Records for this task: Begin

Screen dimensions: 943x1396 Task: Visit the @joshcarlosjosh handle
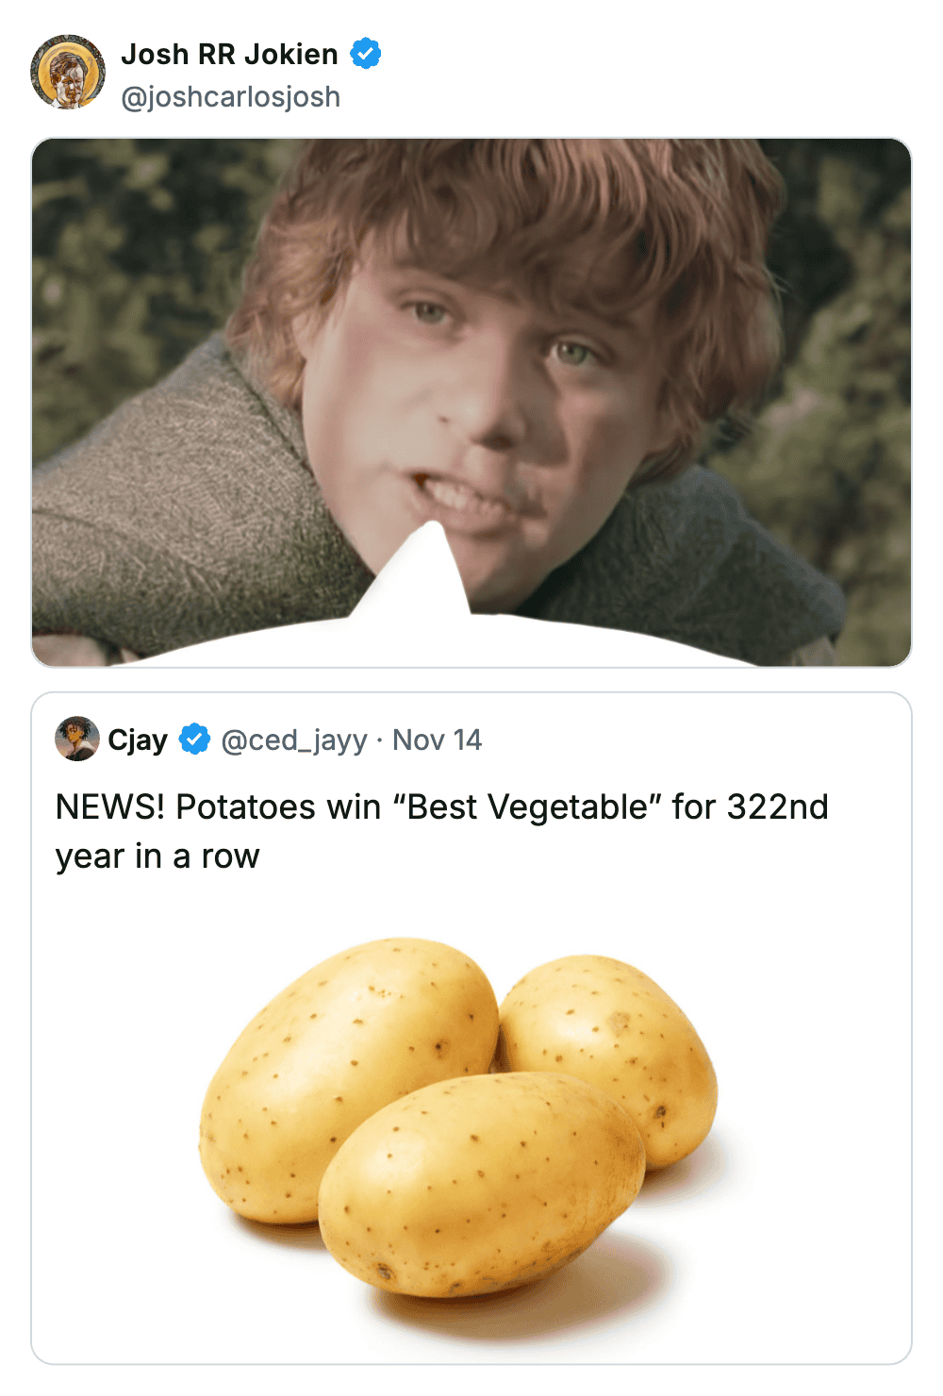point(230,97)
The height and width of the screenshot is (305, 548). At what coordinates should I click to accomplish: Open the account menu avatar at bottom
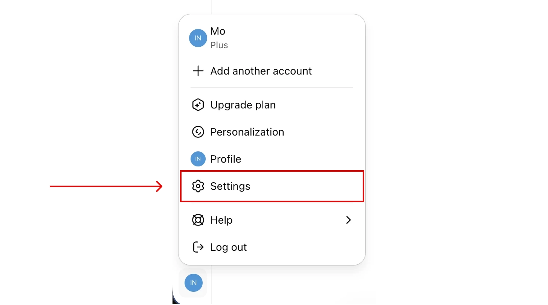[x=193, y=283]
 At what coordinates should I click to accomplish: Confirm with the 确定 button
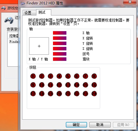click(76, 125)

Records for this task: End

### Assignment
Output an exact copy of the material, with the pictures removed.

### Task solution
Screen dimensions: 943x1396 Task: Visit the @joshcarlosjosh handle
point(230,97)
The height and width of the screenshot is (305, 548). At what coordinates should I click to accomplish: Open the account menu avatar at bottom
[x=193, y=283]
 At what coordinates should I click to accomplish: Confirm with the 确定 button
click(76, 125)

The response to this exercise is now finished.